36.4 Advertising Response (Effectiveness)

Consumer response to advertising

Key issues

Does advertising work?
When, where, why and for how long?

5 effects of ad exposure

Short
Sleeper
Hysteresis
Long
Instant

Simple model of ad response

\[ S_t = \alpha + \beta A_t + \mu_t \]

Does not capture the carryover effect

Using (Koyck 1954) model captures carryover

\[ S_t + \alpha + \beta A_t + \beta \lambda A_{t-1} + \dots + \epsilon_t \]

This is a moving average model with an infinite lag that precisely captures carryover effect of advertising

Then, we need the Koyck transformation, lag on period and multiply by $\lambda$ (carryover effect) ($0 < \lambda < 1$)

Then

\[ \lambda S_{t-1} = \alpha \lambda + \beta \lambda A_{t-1} + \dots + \epsilon_t \lambda \]

With subtraction,

\[ \begin{aligned} S_t - \lambda S_{t-1} &= \alpha - \alpha \lambda + \beta A_t + \epsilon_t - \epsilon_t \lambda \\ S_t &= \alpha - \alpha \lambda + \lambda S_{t-1} + \beta A_t + \epsilon_t - \epsilon_t \lambda \\ S_t &= \alpha + \lambda S_{t-1} + \beta A_t + u_t \end{aligned} \]

Pros:

An infinite lag series turns to 1 period auto-regressive model
easy to estimate
$\lambda$ is the carryover or decay in effect of advertising

$\beta$ = current effect of ad

$\beta \lambda/ (1- \lambda)$ carryover effect of ad

$\beta / (1- \lambda)$ = total effect advertising

p% duration interval = $\log (1-p) / \log \lambda$

If include a lagged ad term

\[ S_t = \alpha + \lambda S_{t-1} + \beta A_t + \beta_1 A_{t-1} + \mu_t \]

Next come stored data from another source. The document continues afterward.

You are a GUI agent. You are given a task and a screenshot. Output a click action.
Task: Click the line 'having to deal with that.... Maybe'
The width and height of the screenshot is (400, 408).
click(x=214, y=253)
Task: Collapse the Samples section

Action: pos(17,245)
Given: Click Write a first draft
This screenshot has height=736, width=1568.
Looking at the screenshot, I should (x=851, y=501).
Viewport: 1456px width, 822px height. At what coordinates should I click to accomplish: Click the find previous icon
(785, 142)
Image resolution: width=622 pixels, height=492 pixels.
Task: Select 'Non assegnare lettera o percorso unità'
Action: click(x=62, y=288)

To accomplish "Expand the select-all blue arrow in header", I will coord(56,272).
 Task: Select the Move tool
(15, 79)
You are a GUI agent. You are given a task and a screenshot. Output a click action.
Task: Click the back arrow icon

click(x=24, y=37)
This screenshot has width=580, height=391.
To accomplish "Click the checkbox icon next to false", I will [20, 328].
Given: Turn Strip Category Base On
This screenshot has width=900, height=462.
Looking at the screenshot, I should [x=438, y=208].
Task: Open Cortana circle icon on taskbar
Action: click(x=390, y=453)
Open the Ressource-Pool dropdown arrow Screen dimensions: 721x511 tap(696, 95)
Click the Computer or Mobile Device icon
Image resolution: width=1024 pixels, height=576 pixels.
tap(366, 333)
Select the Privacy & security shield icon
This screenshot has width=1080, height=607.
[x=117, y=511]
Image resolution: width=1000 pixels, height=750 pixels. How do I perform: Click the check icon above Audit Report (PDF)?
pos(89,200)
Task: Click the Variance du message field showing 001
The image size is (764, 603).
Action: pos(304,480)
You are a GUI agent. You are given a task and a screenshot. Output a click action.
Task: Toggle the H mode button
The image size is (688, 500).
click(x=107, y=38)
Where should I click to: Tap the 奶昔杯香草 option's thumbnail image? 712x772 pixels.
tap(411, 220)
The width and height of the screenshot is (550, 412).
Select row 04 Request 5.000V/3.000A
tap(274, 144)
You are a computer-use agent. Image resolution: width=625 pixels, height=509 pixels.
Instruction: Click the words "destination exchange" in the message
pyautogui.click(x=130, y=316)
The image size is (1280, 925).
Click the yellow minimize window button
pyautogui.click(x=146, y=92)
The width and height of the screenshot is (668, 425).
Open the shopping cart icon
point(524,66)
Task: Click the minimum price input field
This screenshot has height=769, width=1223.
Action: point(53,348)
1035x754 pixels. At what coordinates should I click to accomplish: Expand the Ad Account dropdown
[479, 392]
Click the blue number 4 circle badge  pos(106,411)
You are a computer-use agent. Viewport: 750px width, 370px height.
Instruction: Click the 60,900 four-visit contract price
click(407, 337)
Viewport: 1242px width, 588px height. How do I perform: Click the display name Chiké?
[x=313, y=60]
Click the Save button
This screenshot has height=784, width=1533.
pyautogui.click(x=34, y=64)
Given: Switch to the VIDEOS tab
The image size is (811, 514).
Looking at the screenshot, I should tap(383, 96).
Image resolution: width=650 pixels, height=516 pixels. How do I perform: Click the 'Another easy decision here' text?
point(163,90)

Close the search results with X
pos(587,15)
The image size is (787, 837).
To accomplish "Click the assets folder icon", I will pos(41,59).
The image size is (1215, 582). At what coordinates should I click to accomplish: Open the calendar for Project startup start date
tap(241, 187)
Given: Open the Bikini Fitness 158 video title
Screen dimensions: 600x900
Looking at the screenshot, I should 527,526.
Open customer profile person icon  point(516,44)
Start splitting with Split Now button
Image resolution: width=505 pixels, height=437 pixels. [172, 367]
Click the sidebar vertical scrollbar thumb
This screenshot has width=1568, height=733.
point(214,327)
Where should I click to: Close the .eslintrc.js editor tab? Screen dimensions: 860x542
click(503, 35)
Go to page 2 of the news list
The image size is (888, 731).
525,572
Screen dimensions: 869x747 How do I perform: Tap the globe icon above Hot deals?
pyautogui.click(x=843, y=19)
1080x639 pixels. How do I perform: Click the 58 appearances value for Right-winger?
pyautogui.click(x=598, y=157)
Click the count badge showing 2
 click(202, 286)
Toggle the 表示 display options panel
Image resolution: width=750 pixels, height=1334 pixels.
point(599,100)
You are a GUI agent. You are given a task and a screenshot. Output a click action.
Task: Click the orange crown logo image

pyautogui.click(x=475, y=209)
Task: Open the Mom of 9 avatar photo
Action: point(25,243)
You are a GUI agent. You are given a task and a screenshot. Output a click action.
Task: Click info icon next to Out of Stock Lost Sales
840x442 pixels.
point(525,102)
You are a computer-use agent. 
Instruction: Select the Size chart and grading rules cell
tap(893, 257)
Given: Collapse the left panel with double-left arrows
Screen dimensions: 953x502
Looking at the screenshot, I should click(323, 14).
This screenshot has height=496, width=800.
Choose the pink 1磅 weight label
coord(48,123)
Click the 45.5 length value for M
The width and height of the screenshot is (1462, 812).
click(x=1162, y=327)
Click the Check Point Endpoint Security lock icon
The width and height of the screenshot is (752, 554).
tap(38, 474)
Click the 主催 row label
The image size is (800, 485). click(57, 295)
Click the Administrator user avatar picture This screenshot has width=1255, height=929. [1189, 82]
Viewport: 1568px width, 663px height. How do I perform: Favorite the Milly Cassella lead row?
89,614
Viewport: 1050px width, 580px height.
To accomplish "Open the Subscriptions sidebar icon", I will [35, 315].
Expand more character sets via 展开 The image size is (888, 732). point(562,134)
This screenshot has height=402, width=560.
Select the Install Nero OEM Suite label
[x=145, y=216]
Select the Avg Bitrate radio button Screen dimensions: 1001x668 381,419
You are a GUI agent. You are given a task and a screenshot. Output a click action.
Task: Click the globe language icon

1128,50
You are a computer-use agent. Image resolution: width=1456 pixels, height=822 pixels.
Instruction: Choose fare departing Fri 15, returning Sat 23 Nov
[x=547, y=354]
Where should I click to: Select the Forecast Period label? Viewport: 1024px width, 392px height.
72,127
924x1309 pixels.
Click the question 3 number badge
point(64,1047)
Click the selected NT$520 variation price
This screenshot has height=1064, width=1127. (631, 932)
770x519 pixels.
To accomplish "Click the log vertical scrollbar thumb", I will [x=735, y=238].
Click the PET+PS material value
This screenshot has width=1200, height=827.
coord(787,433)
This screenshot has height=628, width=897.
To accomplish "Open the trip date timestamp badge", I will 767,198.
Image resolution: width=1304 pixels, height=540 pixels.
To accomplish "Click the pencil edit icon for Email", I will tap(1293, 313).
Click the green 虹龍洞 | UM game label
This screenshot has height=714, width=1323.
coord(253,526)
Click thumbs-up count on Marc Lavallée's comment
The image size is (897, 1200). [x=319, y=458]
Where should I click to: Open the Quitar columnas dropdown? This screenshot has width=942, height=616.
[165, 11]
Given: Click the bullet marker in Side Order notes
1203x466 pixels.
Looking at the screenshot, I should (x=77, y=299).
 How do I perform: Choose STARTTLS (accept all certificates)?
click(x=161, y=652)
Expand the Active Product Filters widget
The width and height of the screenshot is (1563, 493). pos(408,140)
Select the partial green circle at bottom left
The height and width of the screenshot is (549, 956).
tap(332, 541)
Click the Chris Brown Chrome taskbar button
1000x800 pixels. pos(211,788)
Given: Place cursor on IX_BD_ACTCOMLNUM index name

Separate inertia from ad carryover
separate out decay from multiple independent variables
identify shape of decay

(Clarke 1976) found major limitation of Koyck model

Aggregation bias: the larger the data interval: the larger the estimated $\lambda$, the larger the estimated carryover effect, the longer the estimated duration of ad
People used to think the best data interval time is the inter-purchase time. But (Tellis and Franses 2006) showed that unit exposure time is the optimal data interval (the smallest interval within which advertising occurs only once and at the same time every period)

General Autoregressive distributed Lag Model (ADL, ARMA)

\[ S_t = \alpha + \lambda S_{t-1} + \lambda S_{t-2} + \dots + \beta A_t + \beta A_{t-1} + \dots + \mu_t \]

pros:

rich variety of decay shapes
- $\beta$ affect number and position of bumps
- $\lambda$ affect speed of decay
precursor to Vector Autoregressive model (VAR)

cons:

aggregate data at population level and time cannot identify ad exposure
aggregate time cannot identify treated period
reverse causality: ad set on expected sales
multicollinearity

Major advances in ad response modeling:

Dis-aggregate data
- modeling at individual household, consumer
- modeling by day, hour
- modeling moment-to-moment
- modeling exposure (not $)
quasi-experiments
- DID
- Synthetic control

36.4.1 (Tellis, Chandy, and Thaivanich 2000) Direct TV ad

Study Context

A referral is “a call by a customer for the firm’s service” (p. 33)
Theory of message repetition:
- A current effect on behavior
- A carryover effect on behavior
- A non behavior effect on attitude and memory
Research questions:
- Given current brand equity, what is the effect of advertising on referrals?
  - Ad placement
  - Creatives
  - Time period
  - Age and repetition
- Is marginal benefit greater than marginal cost for advertising?

Model

\[ R_t = \alpha + \gamma_1 R_{t-1} + \gamma_2 R_{t-2} + \gamma_3 R_{t-3} + \dots \\ + \beta_0 A_t + \beta_1 A_{t-1} + \beta A_{t-2} + \dots + \epsilon \]

where

$A$ = advertising
$R$ = referral

Controls: Opening hour + time of the day.

Expect:

Morning ads have longer decay than other time
Differences in creatives

Transfer function analysis

temporal patterns: auto correlations + partial auto-correlation show patterns at the hourly and weekly level
Lag structure: 3 lags on the dependent, and 4 lags on the independent (advertising)
- Why there are lags of the dependent variable:
  - Algebraic: if didn’t have of the dependent, the independent lag would be infinite
  - Intuitive: separate the effect of carry over effect of advertising and inertia.
Error patterns:

\[ R_t = \alpha + v(\mathbf{B})A_t +N_t \]

where

$R_t, A_t$ stationary
$v(\mathbf{B})$ transfer function of advertising on referrals where $v(\mathbf{B}) = Cw(B)B^b / \delta(B)$
$N_t = [\theta(B) / \phi(B)](1- B)^d a_t$ where $a_t \sim N(0)$

Advertising Effects (decay)

Total effects of advertising = sum of ad coefficients divided by (1 - sum of lag-referral coefficients)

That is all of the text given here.